The Jaffe reaction's nonspecificity remains an important issue. Diabetes patients are a high-risk population to develop chronic kidney disease (CKD) and, therefore, interferences from glucose and acetoacetate are of particular importance.[14]
Artifacts such as hemolysis, lipemia, and icteremia can also affect accuracy. Hemolysis releases Jaffe-reacting chromogens and therefore will falsely increase results. Lipemia and icteremia can inhibit optical readings and falsely decrease values. The procedure has been developed over time with the intention to minimize these interferents.

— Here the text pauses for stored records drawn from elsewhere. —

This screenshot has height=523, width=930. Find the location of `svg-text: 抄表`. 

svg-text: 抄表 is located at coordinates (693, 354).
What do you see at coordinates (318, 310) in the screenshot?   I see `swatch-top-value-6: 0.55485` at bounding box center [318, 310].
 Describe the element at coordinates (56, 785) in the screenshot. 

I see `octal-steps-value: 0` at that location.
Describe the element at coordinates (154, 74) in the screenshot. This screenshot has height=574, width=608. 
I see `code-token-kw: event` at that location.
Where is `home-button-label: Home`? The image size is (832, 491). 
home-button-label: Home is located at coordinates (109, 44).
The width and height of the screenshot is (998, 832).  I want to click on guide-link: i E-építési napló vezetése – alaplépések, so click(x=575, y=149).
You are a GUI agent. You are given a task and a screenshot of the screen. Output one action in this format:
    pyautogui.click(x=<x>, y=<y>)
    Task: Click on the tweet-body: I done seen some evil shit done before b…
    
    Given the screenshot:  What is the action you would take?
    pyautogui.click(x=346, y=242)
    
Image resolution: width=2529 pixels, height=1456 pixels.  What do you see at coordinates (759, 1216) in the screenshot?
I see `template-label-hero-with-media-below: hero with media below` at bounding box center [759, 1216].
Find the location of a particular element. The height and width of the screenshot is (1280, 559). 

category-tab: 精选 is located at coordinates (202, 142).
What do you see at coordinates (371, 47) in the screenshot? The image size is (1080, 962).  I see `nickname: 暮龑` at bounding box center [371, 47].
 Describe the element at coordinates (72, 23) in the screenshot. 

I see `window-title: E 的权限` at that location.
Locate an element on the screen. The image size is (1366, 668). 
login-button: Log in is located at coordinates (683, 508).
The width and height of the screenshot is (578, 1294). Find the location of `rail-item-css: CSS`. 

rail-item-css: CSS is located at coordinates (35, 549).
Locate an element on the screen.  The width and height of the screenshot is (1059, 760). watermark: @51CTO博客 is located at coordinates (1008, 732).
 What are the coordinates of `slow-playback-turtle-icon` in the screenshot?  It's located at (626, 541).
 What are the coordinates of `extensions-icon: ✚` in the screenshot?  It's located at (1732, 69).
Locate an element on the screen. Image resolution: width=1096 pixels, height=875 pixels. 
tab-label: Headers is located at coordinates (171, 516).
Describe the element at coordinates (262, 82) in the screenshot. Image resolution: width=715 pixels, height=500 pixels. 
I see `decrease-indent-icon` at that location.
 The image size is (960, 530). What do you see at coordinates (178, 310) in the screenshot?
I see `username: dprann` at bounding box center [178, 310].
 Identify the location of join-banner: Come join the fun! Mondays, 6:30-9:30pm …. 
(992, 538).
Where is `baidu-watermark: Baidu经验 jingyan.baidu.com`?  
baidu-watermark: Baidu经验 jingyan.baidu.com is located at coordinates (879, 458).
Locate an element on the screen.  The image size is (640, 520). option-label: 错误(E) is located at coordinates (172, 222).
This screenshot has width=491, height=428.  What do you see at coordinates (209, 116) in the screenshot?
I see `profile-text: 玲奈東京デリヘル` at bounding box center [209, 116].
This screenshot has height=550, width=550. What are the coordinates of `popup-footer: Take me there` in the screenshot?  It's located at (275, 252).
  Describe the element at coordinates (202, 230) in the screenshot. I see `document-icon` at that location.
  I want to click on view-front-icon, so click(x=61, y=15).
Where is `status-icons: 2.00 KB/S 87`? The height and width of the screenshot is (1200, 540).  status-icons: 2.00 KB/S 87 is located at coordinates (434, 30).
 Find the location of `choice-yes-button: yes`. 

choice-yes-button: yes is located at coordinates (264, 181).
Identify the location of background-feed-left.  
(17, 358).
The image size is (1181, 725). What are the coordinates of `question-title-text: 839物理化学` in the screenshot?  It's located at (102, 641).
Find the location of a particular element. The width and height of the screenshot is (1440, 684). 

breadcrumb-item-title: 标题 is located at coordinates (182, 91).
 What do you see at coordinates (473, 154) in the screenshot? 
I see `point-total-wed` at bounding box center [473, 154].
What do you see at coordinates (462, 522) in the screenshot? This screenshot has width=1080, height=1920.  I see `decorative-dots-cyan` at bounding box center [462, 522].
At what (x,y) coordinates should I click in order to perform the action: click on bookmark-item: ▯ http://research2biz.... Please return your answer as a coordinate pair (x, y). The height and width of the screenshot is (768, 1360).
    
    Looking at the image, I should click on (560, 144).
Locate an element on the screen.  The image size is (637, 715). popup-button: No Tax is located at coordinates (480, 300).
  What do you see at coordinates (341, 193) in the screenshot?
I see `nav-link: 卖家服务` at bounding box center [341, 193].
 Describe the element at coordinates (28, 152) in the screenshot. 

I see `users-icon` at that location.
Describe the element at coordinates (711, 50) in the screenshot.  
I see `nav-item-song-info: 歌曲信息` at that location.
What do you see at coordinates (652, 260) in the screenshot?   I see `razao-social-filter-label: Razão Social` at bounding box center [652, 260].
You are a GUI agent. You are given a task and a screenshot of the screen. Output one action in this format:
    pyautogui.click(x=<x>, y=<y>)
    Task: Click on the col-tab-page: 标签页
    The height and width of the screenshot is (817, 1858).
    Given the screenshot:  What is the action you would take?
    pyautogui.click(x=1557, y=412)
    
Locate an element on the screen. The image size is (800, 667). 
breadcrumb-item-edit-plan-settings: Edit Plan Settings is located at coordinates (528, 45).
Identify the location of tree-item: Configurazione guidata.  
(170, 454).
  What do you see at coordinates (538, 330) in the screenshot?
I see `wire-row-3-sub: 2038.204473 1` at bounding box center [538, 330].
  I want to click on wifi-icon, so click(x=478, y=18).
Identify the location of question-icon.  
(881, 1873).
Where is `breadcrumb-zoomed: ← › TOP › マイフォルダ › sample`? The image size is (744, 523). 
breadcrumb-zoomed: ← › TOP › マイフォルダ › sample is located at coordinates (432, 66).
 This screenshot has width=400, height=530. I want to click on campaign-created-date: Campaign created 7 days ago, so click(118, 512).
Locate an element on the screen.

Before Jaffe, Neubauer described a similar precipitation reaction by mixing creatinine with zinc chloride (ZnCl2) and performing a Weyl's test—the addition of SNP to NaOH and then incubating with acetic acid (CH3CO2H) to develop a color change. Until Folin developed Jaffe's reaction into a clinical procedure, Neubauer's method was how creatinine was measured. As Folin's method evolved, various techniques were implemented to remove Jaffe-reacting substances, mostly protein, from the sample and increase specificity. By the 1950s, precipitated aluminum silicate, called Lloyd's reagent,[15] was being used to remove protein from serum, further improving accuracy.[16] Fuller's earth was also used for protein-binding, but the reference method until the 1980s was adsorption with Lloyd's reagent.[17] New concerns arose due to non-standardization of procedures; different labs were reading results at different endpoints. This problem was resolved with the advent of automated analyzers in the 1960s and 1970s, which introduced a kinetic reading of results rather than a specific endpoint. Kinetic Jaffe methods involve mixing serum with alkaline picrate and reading the rate of change in absorption spectrophotometrically at 520 nm. This not only standardized the procedure, but also removed the need for sample deproteinization. It also introduced two new problems—analyzers used an algorithmic compensation to correct for pseudochromogens, and calibrations were not yet standardized between instruments.
The 1980s saw several new technologies that promised to change the way creatinine testing was done. Enzymatic and ion-exchange methods provided better accuracy but had other drawbacks. Enzymatic methods reduced some interferences but other new ones were discovered. High-performance liquid chromatography, HPLC, was more sensitive and specific, and had become the new reference method endorsed by the American Association for Clinical Chemistry. HPLC addressed the shortcomings of Jaffe-based methods, but was labor-intensive, expensive, and therefore impractical for routine analysis of the most frequently ordered renal analyte in medical labs. Simple, easily automated and cost-effective, Jaffe-based methods have persisted into the 21st century, despite their imperfections.
By 2006, isotope dilution mass spectrometry (IDMS) became the reference method. To improve the accuracy in creatinine testing, new standards were developed by the National Institute of Standards and Technology (NIST).[18] The College of American Pathologists (CAP) and the National Kidney Disease Education Program (NKDEP) collaborated with NIST to develop a new control reference called standard reference material 967 (SRM 967). SRM 967 aims to standardize calibration of creatinine testing, including Jaffe methods. Use of both IDMS and SRM 967 are currently recommended by the National Institutes of Health.[19]